TASK PROMPT
Could you carry on the personal essay about pain and love below, picking up right after its final sentence and keeping its voice?

SELECTED PASSAGE
Pain. Somehow, it seems to take on a life of its own. What you thought was hurting there, is really hurting here. I am beginning to understand. Coming here–into this world filled with pain–has sometimes felt to me as though I’ve had amnesia. Like I should have known this before. Didn’t I? How did I forget? Relearning. All of the tedium. Ugh.

Physical pain is one thing. Emotional pain is quite another. A personal who can soothe emotional pain has a gift: the gift of true love. Love is not always easy to find. Love is borne on the backs of habits– born of pain, gathers droplets through compassion, spreads across calm waters where there is no judgement, and rises from the mist into the sunshine. Love does not hold vice on its calm surface. Vice sinks quickly and disappears into the depths. Only through pond inversion will vice get another chance to become love.

Occasionally, when meeting someone for the first time, I feel as though I’ve known them my entire life. I felt like that when I met my husband. It still feels like that, most days.  Do you know this feeling?  I have been having more of those moments recently. It’s not such a coincidence, really. Retirement provides opportunity.

Several days ago I wrote a post about feeling lucky to have been unlucky. I have also been doing an online book study with friends. We have been reading the book Self-Esteem by McKay and Fanning. Throughout the book so far (it takes some time to work through that thing!), there had been no reference to geography. But then–it was there–the name of a town. MY town. The town where we have spent the greatest share of our lives. Frantically, I began searching. Was there a connection? Yes, but not what I expected.

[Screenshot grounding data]
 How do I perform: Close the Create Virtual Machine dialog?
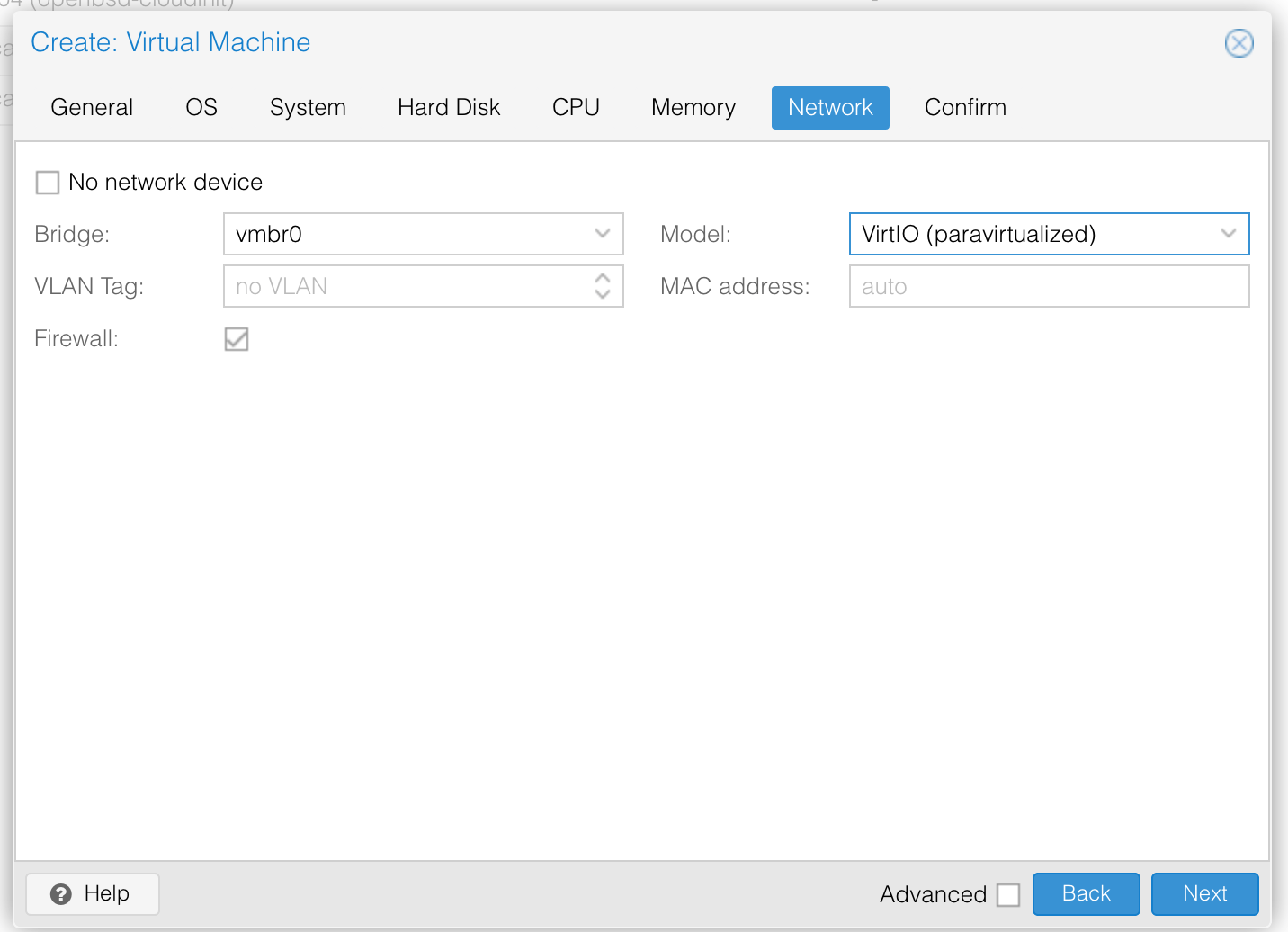point(1239,42)
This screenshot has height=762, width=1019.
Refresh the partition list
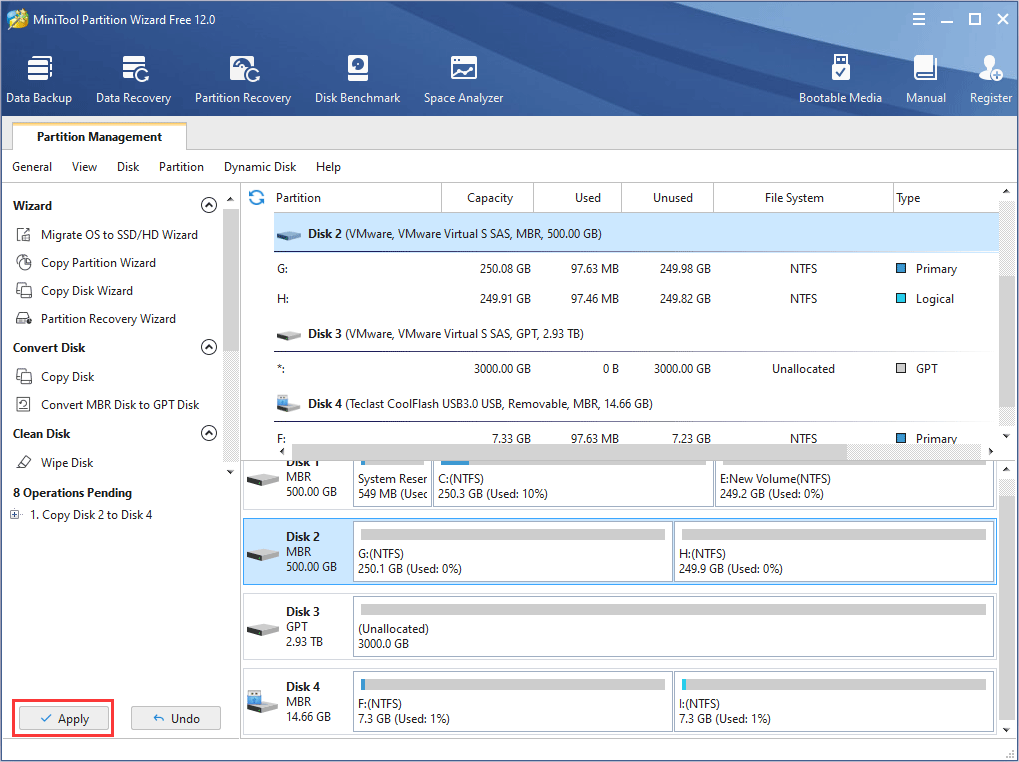point(257,197)
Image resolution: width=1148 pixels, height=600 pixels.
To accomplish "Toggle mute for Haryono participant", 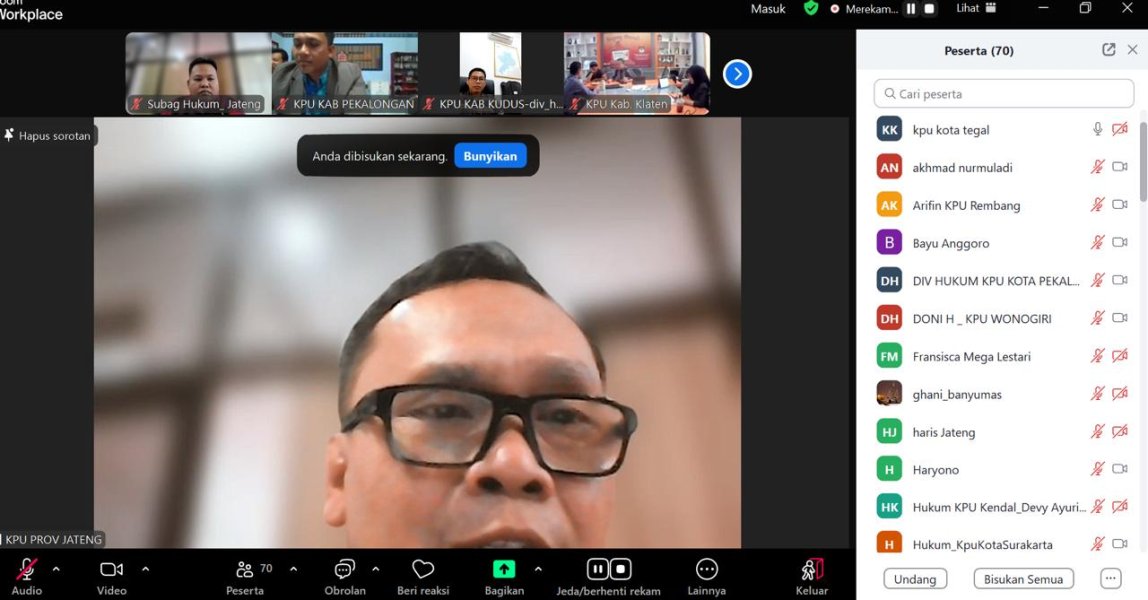I will (1097, 470).
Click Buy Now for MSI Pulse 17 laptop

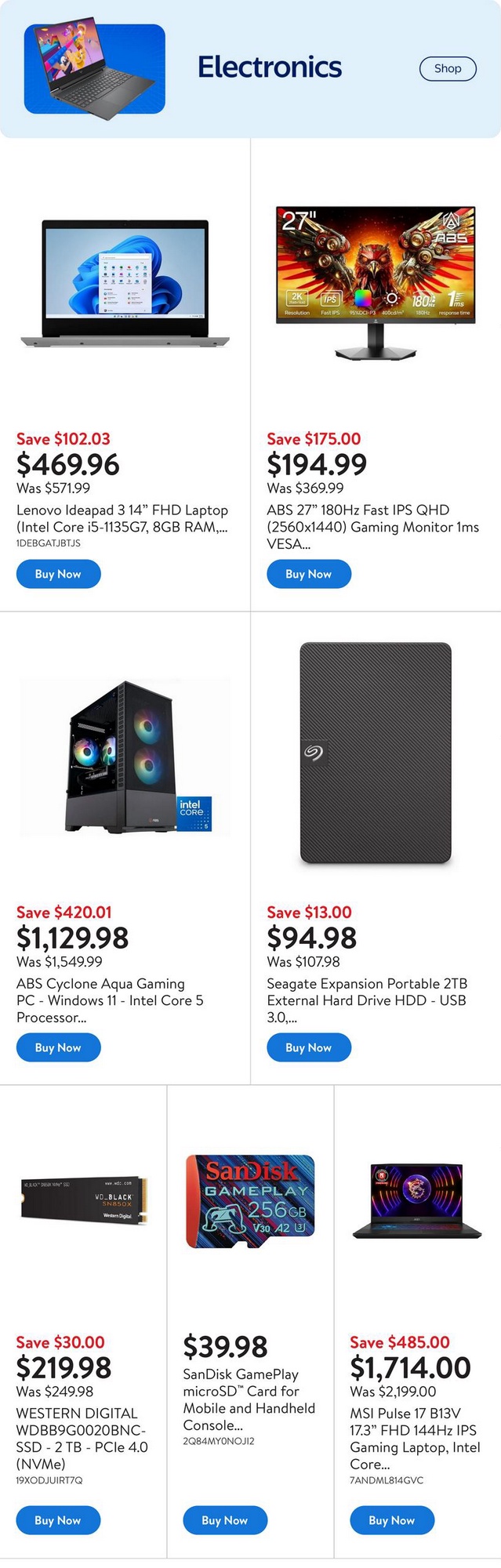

RESULT OF THE TASK
Dr. Matthew McKay, I discovered, has written a book that he never expected to write. He is a man of science and committed to adhering to sound research practices. McKay experienced the kind of pain a parent fears the most: his son, aged 23–full of promise and excited about his future, was murdered. McKay began a highly unusual quest to try to connect with his son on the other side. He found a way. What he learned–what I read last night in his book Seeking Jordan–consumed my dreams. This morning the mist cleared, and my life seems sane again. Mostly.

You would need to read the book–and even then you would need to be in a certain place in your life’s journey to allow it in. We are just as we suspected. We are in this together. We are all connected. Pain provides us opportunity to link arms (as one reader recently said to me–so succinctly) and to learn collectively. Through our pain, we learn love–better.

I am here with you to breathe through our pain, to connect, and to learn love better.

Love,

Mira

*I am not a licensed therapist and will never claim to be such. I have retired after working 20 years as full-time, elementary-classroom teacher. I’ve taught it all: reading, math, science, and the social studies. (That does NOT mean that I have learned it all!) What I have to offer (and what I have yet to fully understand. 😉  ) is a lifetime of experiences and a spaghetti-brain full of randomly-connected information. 🙂 Most importantly, I care.